● Data listing:

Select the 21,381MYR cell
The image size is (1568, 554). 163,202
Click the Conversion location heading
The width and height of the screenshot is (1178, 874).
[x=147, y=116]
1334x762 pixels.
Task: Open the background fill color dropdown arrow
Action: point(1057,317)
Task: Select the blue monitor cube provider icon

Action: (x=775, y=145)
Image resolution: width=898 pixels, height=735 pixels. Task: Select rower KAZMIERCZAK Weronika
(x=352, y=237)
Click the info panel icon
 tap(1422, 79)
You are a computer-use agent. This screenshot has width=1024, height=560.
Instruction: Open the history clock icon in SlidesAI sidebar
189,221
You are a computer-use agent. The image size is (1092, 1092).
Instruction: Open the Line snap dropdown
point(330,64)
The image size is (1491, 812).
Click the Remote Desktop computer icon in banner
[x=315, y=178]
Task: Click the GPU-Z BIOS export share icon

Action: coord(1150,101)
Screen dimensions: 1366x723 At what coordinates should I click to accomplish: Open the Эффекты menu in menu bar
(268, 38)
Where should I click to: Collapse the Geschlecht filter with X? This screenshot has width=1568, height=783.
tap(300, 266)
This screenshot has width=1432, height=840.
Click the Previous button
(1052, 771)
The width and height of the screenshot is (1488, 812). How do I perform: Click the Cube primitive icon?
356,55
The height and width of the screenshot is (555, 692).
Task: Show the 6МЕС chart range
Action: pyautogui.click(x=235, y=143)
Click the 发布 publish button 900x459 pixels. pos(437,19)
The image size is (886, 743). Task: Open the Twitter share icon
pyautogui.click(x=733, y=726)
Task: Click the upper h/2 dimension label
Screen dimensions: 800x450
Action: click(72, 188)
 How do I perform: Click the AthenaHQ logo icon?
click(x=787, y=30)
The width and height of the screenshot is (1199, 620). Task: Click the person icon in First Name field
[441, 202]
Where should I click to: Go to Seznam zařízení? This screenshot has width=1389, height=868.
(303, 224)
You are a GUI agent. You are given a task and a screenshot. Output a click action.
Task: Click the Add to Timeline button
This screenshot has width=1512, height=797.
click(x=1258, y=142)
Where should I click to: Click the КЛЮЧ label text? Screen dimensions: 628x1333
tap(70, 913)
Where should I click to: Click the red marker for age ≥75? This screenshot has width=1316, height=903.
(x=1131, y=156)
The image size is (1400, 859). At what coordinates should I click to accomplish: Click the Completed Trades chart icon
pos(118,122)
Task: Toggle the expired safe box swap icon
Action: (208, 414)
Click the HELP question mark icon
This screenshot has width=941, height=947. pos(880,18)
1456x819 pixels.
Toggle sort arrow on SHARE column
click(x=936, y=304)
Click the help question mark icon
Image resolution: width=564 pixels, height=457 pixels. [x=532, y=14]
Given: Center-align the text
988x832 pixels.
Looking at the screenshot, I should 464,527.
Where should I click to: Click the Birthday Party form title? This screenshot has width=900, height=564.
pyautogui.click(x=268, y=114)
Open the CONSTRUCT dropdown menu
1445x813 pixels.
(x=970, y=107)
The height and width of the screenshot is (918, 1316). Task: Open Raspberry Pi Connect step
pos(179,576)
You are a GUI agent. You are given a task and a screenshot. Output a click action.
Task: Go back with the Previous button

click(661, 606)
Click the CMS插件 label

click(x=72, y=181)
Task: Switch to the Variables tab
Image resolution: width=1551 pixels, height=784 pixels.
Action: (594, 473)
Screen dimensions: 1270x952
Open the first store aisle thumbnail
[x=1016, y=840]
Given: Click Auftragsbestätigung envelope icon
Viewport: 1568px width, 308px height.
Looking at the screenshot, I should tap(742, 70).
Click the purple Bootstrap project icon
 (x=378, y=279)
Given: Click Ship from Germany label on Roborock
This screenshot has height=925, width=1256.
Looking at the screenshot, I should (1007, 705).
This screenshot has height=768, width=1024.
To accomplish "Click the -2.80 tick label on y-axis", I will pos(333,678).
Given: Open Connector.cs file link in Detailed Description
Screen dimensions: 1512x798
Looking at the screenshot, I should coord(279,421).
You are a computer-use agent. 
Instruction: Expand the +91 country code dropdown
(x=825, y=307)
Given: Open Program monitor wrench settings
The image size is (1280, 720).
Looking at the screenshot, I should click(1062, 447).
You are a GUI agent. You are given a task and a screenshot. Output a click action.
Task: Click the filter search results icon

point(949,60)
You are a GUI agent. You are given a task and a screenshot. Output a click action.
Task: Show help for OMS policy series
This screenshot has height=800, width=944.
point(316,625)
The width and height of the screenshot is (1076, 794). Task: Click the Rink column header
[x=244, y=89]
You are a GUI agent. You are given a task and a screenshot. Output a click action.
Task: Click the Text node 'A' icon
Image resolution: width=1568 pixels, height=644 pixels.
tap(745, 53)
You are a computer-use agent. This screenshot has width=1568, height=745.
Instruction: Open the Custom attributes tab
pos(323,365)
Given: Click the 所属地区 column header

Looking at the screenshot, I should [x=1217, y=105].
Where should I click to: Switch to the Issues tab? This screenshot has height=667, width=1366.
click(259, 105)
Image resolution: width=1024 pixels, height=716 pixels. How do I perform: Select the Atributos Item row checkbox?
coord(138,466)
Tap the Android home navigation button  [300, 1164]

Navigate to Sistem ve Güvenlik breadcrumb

● Exercise directions:
Copy every one of the records above word for word, with no changes.

● Finished answer:
Select the 21,381MYR cell
The image size is (1568, 554). 163,202
Click the Conversion location heading
The width and height of the screenshot is (1178, 874).
[x=147, y=116]
1334x762 pixels.
Task: Open the background fill color dropdown arrow
Action: point(1057,317)
Task: Select the blue monitor cube provider icon

Action: (x=775, y=145)
Image resolution: width=898 pixels, height=735 pixels. Task: Select rower KAZMIERCZAK Weronika
(x=352, y=237)
Click the info panel icon
 tap(1422, 79)
You are a computer-use agent. This screenshot has width=1024, height=560.
Instruction: Open the history clock icon in SlidesAI sidebar
189,221
You are a computer-use agent. The image size is (1092, 1092).
Instruction: Open the Line snap dropdown
point(330,64)
The image size is (1491, 812).
Click the Remote Desktop computer icon in banner
[x=315, y=178]
Task: Click the GPU-Z BIOS export share icon

Action: coord(1150,101)
Screen dimensions: 1366x723 At what coordinates should I click to accomplish: Open the Эффекты menu in menu bar
(268, 38)
Where should I click to: Collapse the Geschlecht filter with X? This screenshot has width=1568, height=783.
tap(300, 266)
This screenshot has width=1432, height=840.
Click the Previous button
(1052, 771)
The width and height of the screenshot is (1488, 812). How do I perform: Click the Cube primitive icon?
356,55
The height and width of the screenshot is (555, 692).
Task: Show the 6МЕС chart range
Action: pyautogui.click(x=235, y=143)
Click the 发布 publish button 900x459 pixels. pos(437,19)
The image size is (886, 743). Task: Open the Twitter share icon
pyautogui.click(x=733, y=726)
Task: Click the upper h/2 dimension label
Screen dimensions: 800x450
Action: click(72, 188)
 How do I perform: Click the AthenaHQ logo icon?
click(x=787, y=30)
The width and height of the screenshot is (1199, 620). Task: Click the person icon in First Name field
[441, 202]
Where should I click to: Go to Seznam zařízení? This screenshot has width=1389, height=868.
(303, 224)
You are a GUI agent. You are given a task and a screenshot. Output a click action.
Task: Click the Add to Timeline button
This screenshot has width=1512, height=797.
click(x=1258, y=142)
Where should I click to: Click the КЛЮЧ label text? Screen dimensions: 628x1333
tap(70, 913)
Where should I click to: Click the red marker for age ≥75? This screenshot has width=1316, height=903.
(x=1131, y=156)
The image size is (1400, 859). At what coordinates should I click to accomplish: Click the Completed Trades chart icon
pos(118,122)
Task: Toggle the expired safe box swap icon
Action: (208, 414)
Click the HELP question mark icon
This screenshot has width=941, height=947. pos(880,18)
1456x819 pixels.
Toggle sort arrow on SHARE column
click(x=936, y=304)
Click the help question mark icon
Image resolution: width=564 pixels, height=457 pixels. [x=532, y=14]
Given: Center-align the text
988x832 pixels.
Looking at the screenshot, I should 464,527.
Where should I click to: Click the Birthday Party form title? This screenshot has width=900, height=564.
pyautogui.click(x=268, y=114)
Open the CONSTRUCT dropdown menu
1445x813 pixels.
(x=970, y=107)
The height and width of the screenshot is (918, 1316). Task: Open Raspberry Pi Connect step
pos(179,576)
You are a GUI agent. You are given a task and a screenshot. Output a click action.
Task: Go back with the Previous button

click(661, 606)
Click the CMS插件 label

click(x=72, y=181)
Task: Switch to the Variables tab
Image resolution: width=1551 pixels, height=784 pixels.
Action: (594, 473)
Screen dimensions: 1270x952
Open the first store aisle thumbnail
[x=1016, y=840]
Given: Click Auftragsbestätigung envelope icon
Viewport: 1568px width, 308px height.
Looking at the screenshot, I should tap(742, 70).
Click the purple Bootstrap project icon
 (x=378, y=279)
Given: Click Ship from Germany label on Roborock
This screenshot has height=925, width=1256.
Looking at the screenshot, I should (1007, 705).
This screenshot has height=768, width=1024.
To accomplish "Click the -2.80 tick label on y-axis", I will pos(333,678).
Given: Open Connector.cs file link in Detailed Description
Screen dimensions: 1512x798
Looking at the screenshot, I should coord(279,421).
You are a computer-use agent. 
Instruction: Expand the +91 country code dropdown
(x=825, y=307)
Given: Open Program monitor wrench settings
The image size is (1280, 720).
Looking at the screenshot, I should click(1062, 447).
You are a GUI agent. You are given a task and a screenshot. Output a click action.
Task: Click the filter search results icon

point(949,60)
You are a GUI agent. You are given a task and a screenshot. Output a click action.
Task: Show help for OMS policy series
This screenshot has height=800, width=944.
point(316,625)
The width and height of the screenshot is (1076, 794). Task: Click the Rink column header
[x=244, y=89]
You are a GUI agent. You are given a task and a screenshot. Output a click action.
Task: Click the Text node 'A' icon
Image resolution: width=1568 pixels, height=644 pixels.
tap(745, 53)
You are a computer-use agent. This screenshot has width=1568, height=745.
Instruction: Open the Custom attributes tab
pos(323,365)
Given: Click the 所属地区 column header

Looking at the screenshot, I should [x=1217, y=105].
Where should I click to: Switch to the Issues tab? This screenshot has height=667, width=1366.
click(259, 105)
Image resolution: width=1024 pixels, height=716 pixels. How do I perform: Select the Atributos Item row checkbox?
coord(138,466)
Tap the Android home navigation button  [300, 1164]

Navigate to Sistem ve Güvenlik breadcrumb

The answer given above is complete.